To that end, the AFL-CIO says a new NAFTA must:
- Guarantee labor rights in all three countries.
- Strengthen currency rules to prevent companies from shifting jobs to take advantage of currency fluctuations.
- Bolster "rules of origin" to make sure more component parts are manufactured in America.
- Be renegotiated in the open, with input from Congress and the public.
“It is time for the Trump administration to rewrite NAFTA the right way,” said AFL-CIO President Richard Trumka.
What's at stake for the auto industry?
For General Motors, Ford and Chrysler, the very way they make vehicles is at stake.
No one buys a strictly American car anymore, and NAFTA is one big reason why. Mitch Bainwol, president of the Alliance of Automobile Manufacturers, said the trade deal allowed the auto industry to save money by creating a seamless three-country market for auto parts.
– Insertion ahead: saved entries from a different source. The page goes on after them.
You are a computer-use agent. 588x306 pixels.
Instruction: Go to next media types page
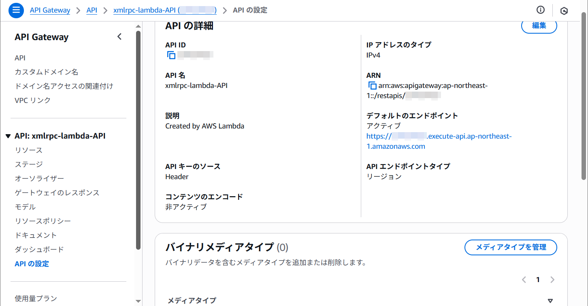[552, 280]

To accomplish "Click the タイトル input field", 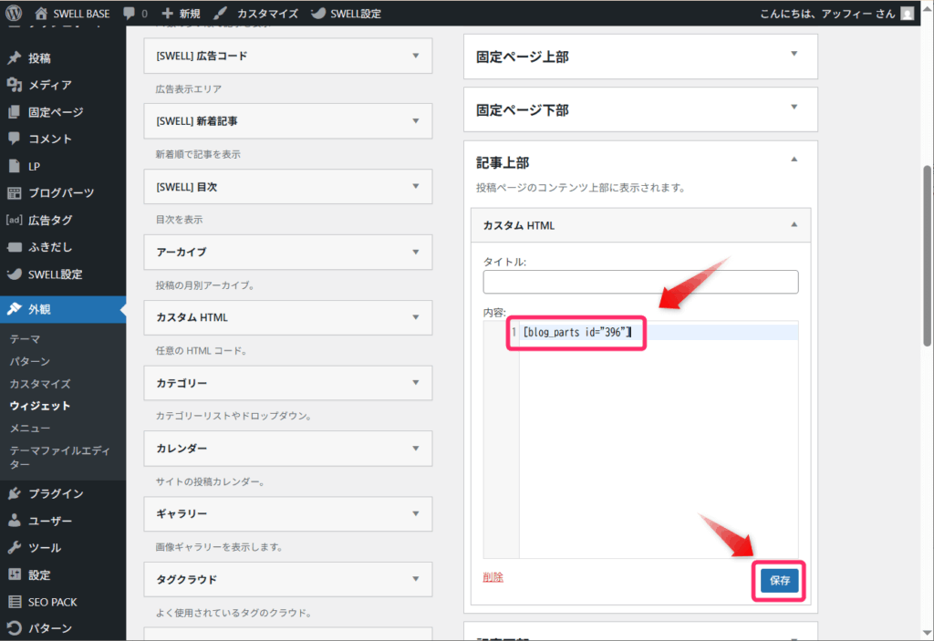I will click(x=640, y=282).
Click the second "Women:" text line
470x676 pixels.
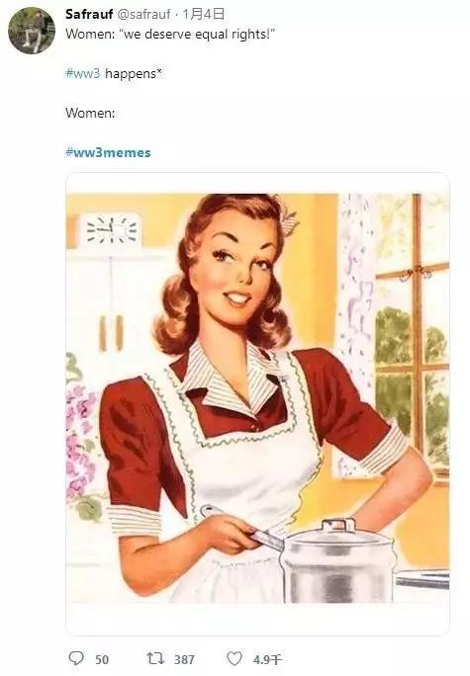(90, 113)
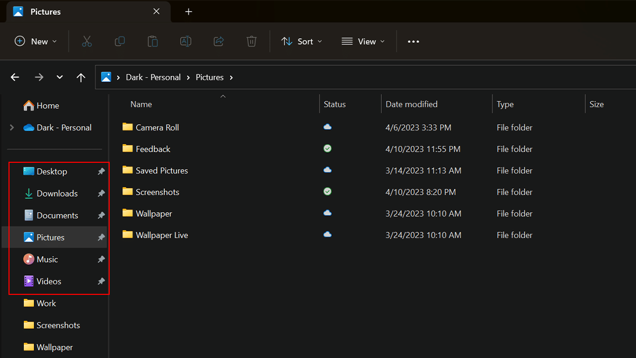Click the cloud status icon beside Camera Roll
The width and height of the screenshot is (636, 358).
(327, 127)
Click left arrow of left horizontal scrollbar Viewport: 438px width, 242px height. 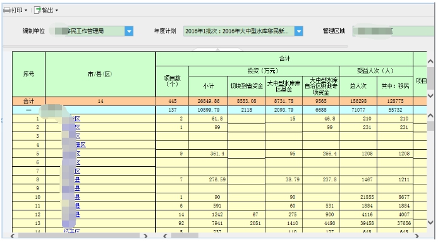(13, 236)
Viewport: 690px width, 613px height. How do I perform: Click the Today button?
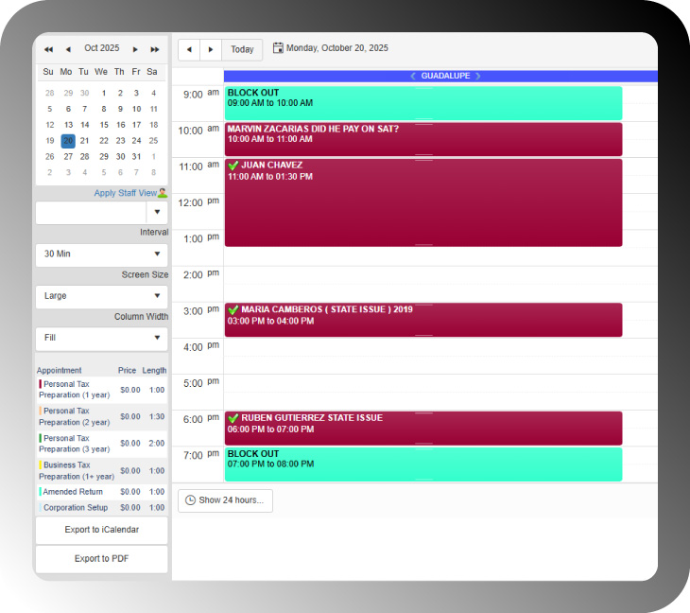(x=242, y=49)
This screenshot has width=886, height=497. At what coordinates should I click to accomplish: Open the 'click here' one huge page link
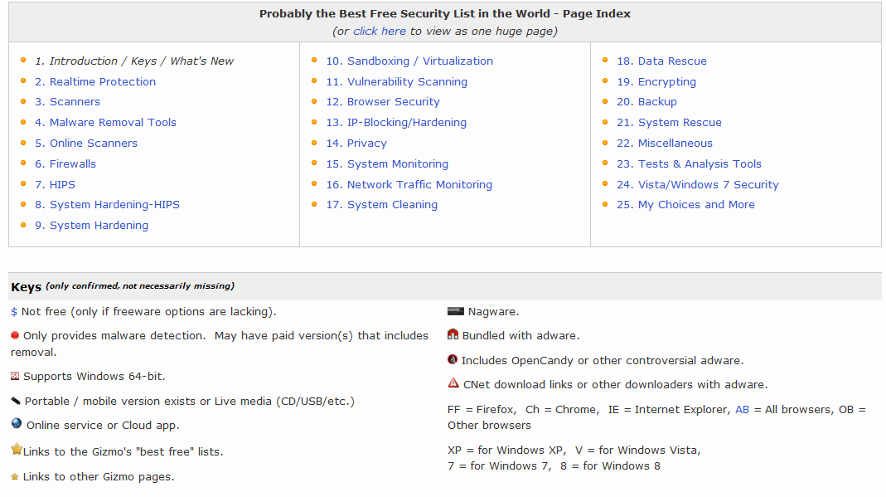click(380, 32)
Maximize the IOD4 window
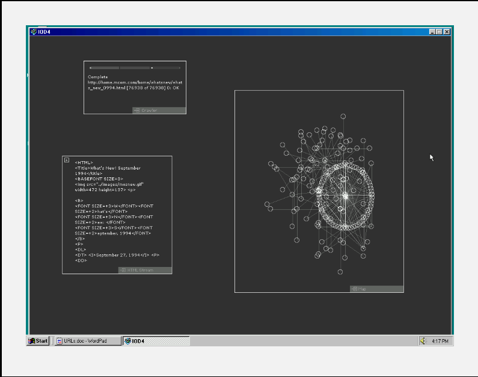This screenshot has height=377, width=478. click(x=439, y=31)

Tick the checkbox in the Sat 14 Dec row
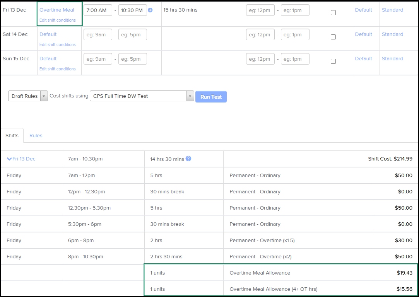[333, 37]
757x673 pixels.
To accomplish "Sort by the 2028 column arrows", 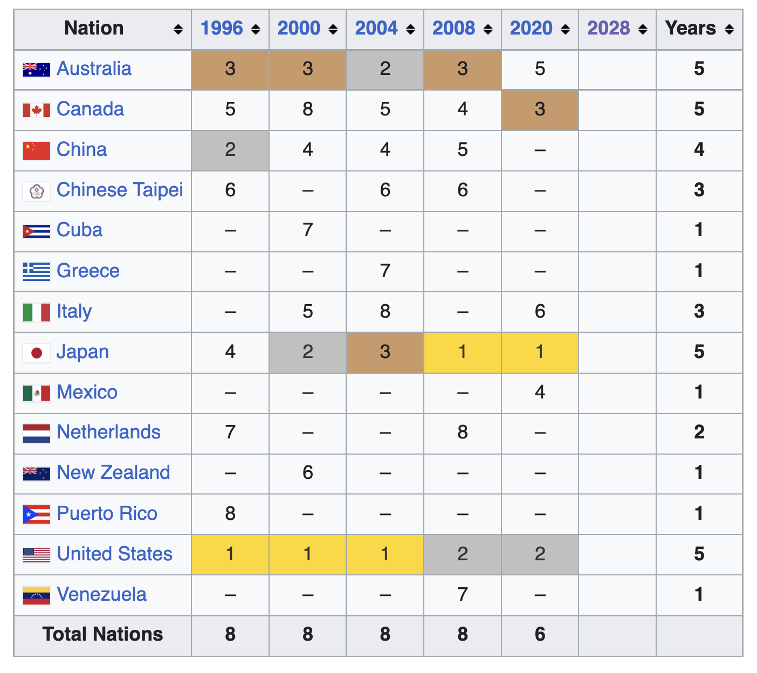I will [643, 30].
"In many cases, auto parts and components cross U.S. borders more than eight times in the production and assembly process," Bainwol said in a letter to the U.S. Trade Representative.
Yet that's just one of the things the Trump administration hates about NAFTA. Opening renegotiations earlier this month, U.S. Trade Representative Robert Lighthizer said that open borders allowed the auto industry to economize at the expense of American workers.
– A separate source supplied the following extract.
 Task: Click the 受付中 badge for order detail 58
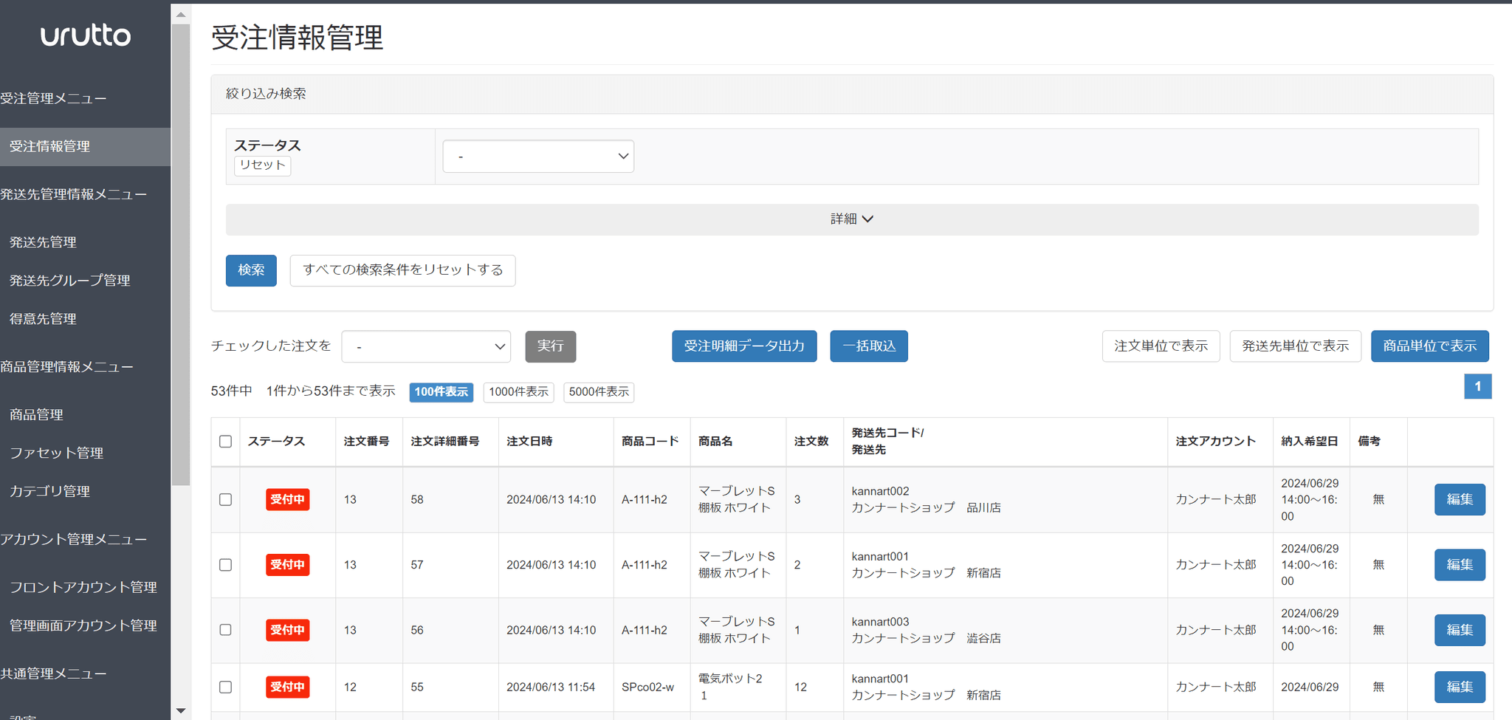click(x=287, y=500)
"Thousands of American factory workers have lost their jobs because of these provisions," said Lighthizer, who is demanding tougher NAFTA rules of origin that would dramatically increase the percentage of each car that must be made in the U.S.
What about New York's farmers?
New York's dairy farmers have a love-hate relationship with NAFTA, and now they're looking for a little more love from the renegotiated trade deal.
They love the fact that thanks to NAFTA, Mexico is New York's largest dairy export market. Kelly Young, deputy director of public policy at the New York Farm Bureau, said farmers worry about an end to NAFTA because that would mean an end to easy access to the Mexican market. In addition, that would flood an already flooded U.S. dairy market with even more milk, thereby depressing the prices farmers can get for their product.
At the same time, New York dairy farmers hope a renegotiated deal gives them greater access to the Canadian market.
"That's one of the provisions where we didn't make out so well in the original agreement," said Young, who noted that Canada's protectionist dairy policies were largely allowed to remain in place under NAFTA.
What do local members of Congress think?
Neither Rep. Brian Higgins, a Buffalo Democrat, nor Rep. Chris Collins, a Clarence Republican, is a big fan of NAFTA.
Higgins said a new NAFTA should find ways to enhance trade between the United States and Canada, making that border more seamless, while including protections aimed at preventing American companies from fleeing to Mexico for cheap labor.
Noting that the American economy is the world's largest, and that countries long to do business here as a result, Higgins said: "We have great, great leverage here to press for a better deal."
Meantime, Collins said: "I’m a supporter of bilateral trade agreements and each country negotiating individually with one another. The vast differences between our northern and southern borders play a role in the mess that is NAFTA, and we need to focus on stopping jobs from fleeing to Mexico while encouraging trade with Canada."
What's the timetable look like — and can NAFTA be renegotiated in that timetable?
Negotiators for the three countries aim to wrap up talks by the end of the year, long before next year's presidential election in Mexico, so that a new NAFTA can be submitted to legislatures in the three countries in early 2018.
Suresh, the UB management professor, wonders if that is even possible, just because the sprawling trade agreement touches on so many facets of the economy.
"There are just so many little details to be worked out," Suresh said. "It is just mind-boggling the amount you have to negotiate here."